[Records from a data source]
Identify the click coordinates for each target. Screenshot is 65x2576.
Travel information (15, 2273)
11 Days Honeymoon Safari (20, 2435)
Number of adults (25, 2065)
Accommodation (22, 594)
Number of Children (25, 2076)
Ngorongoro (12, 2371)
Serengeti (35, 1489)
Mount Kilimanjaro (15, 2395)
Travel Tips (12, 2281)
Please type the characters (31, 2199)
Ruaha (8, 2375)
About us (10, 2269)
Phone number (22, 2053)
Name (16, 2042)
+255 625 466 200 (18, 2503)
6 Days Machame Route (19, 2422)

* * *

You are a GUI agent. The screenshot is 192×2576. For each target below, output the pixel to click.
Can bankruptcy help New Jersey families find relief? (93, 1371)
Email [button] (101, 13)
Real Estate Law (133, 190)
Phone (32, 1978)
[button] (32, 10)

= What you need to do =
Given the data above, transcribe exactly the lines from the one containing "Please type the characters (31, 2199)" down to the one containing "6 Days Machame Route (19, 2422)", and no others.

= Exercise response =
Please type the characters (31, 2199)
Ruaha (8, 2375)
About us (10, 2269)
Phone number (22, 2053)
Name (16, 2042)
+255 625 466 200 (18, 2503)
6 Days Machame Route (19, 2422)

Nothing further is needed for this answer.